### Lesetext
------------------------

Die eigentlichen Opfer der Pandemie
Gazet van Antwerpen findet: Der Protest ist gerechtfertigt. Aber die Zeitung erinnert auch daran, dass nicht nur der Kultursektor leidet. Das tun auch die Familien, die einen geliebten Menschen verloren haben. Wie mag sich Weihnachten für sie angefühlt haben? Haben sie vielleicht sogar Schuldgefühle, weil sie sich in der Pandemie nicht vorsichtig genug verhalten haben, um eine Ansteckung zu vermeiden? Die Hinterbliebenen veranstalten kein lautes Geschrei in der Öffentlichkeit. Aber ihr Schweigen lässt vergessen, dass vor allem sie die eigentlichen Opfer der Pandemie sind.
Opfer der Corona-Maßnahmen sind für Het Belang van Limburg auch alle Menschen, die Kulturangebote wahrnehmen – vor allem Jüngere. Kein Kino, kein Indoor-Vergnügungspark. Die Weihnachtsferien wurden ihnen gestohlen. Sie sind wahrlich "Home alone". Die Zeitung lobt, dass der Protest gestern friedlich abgelaufen ist, warnt aber vor langfristigen gesellschaftlichen Folgen. Wenn sich Menschen einfach über die politischen Entscheidungen hinwegsetzen, sagt das viel darüber aus, wie die Corona-Politik gesehen wird. Es bleibt zu hoffen, dass die Krise bis zur nächsten Wahl eingedämmt ist, weil sonst vor allem die Anti-Politiker profitieren werden.
Die Duldung von zivilem Ungehorsam schürt Misstrauen
Der zivile Ungehorsam könnte als Boomerang zurückkommen, befürchten gleich mehrere Zeitungen. Etwa La Libre Belgique: Es ist ein beunruhigendes Signal, wenn Bürgermeister und Generalstaatsanwälte offen erklären, Recht und Gesetz nicht durchzusetzen. Das Wohlwollen für den Kultursektor darf nicht dazu führen, dass die ohnehin schwache Legitimität der Behörden zunichte gemacht wird. Die Bewältigung der Krise muss für den Bürger durchschaubarer werden, fordert La Libre. Es ist höchste Zeit, von einem Krisen- zu einem Risikomanagement überzugehen. Dies ist eine Frage des Vertrauens und letztlich der Demokratie.

------------------------

### Datenteil
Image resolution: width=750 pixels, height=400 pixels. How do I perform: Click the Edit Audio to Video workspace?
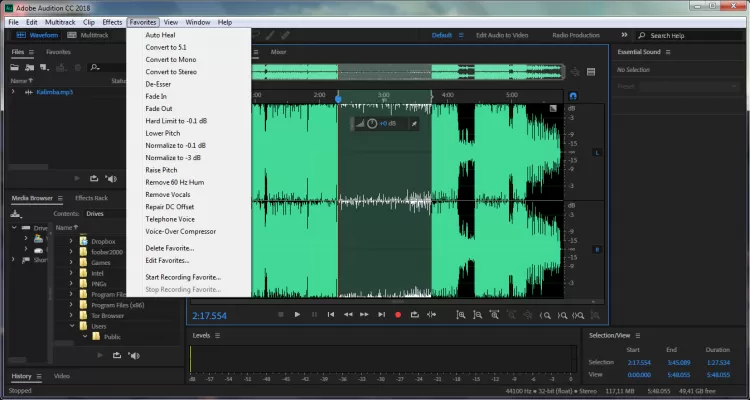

------------------------

### Verständnis prüfen
a. Gib den Abschnitt aus dem Lesetext wortgenau wieder. Fang bei den Worten „Die Duldung von“ an und hör nach „letztlich der Demokratie.“ auf.
b. Welche Zeitung fordert laut Lesetext, von einem Krisen- zu einem Risikomanagement überzugehen?

### Lösungen
a.
Die Duldung von zivilem Ungehorsam schürt Misstrauen
Der zivile Ungehorsam könnte als Boomerang zurückkommen, befürchten gleich mehrere Zeitungen. Etwa La Libre Belgique: Es ist ein beunruhigendes Signal, wenn Bürgermeister und Generalstaatsanwälte offen erklären, Recht und Gesetz nicht durchzusetzen. Das Wohlwollen für den Kultursektor darf nicht dazu führen, dass die ohnehin schwache Legitimität der Behörden zunichte gemacht wird. Die Bewältigung der Krise muss für den Bürger durchschaubarer werden, fordert La Libre. Es ist höchste Zeit, von einem Krisen- zu einem Risikomanagement überzugehen. Dies ist eine Frage des Vertrauens und letztlich der Demokratie.

b. La Libre Belgique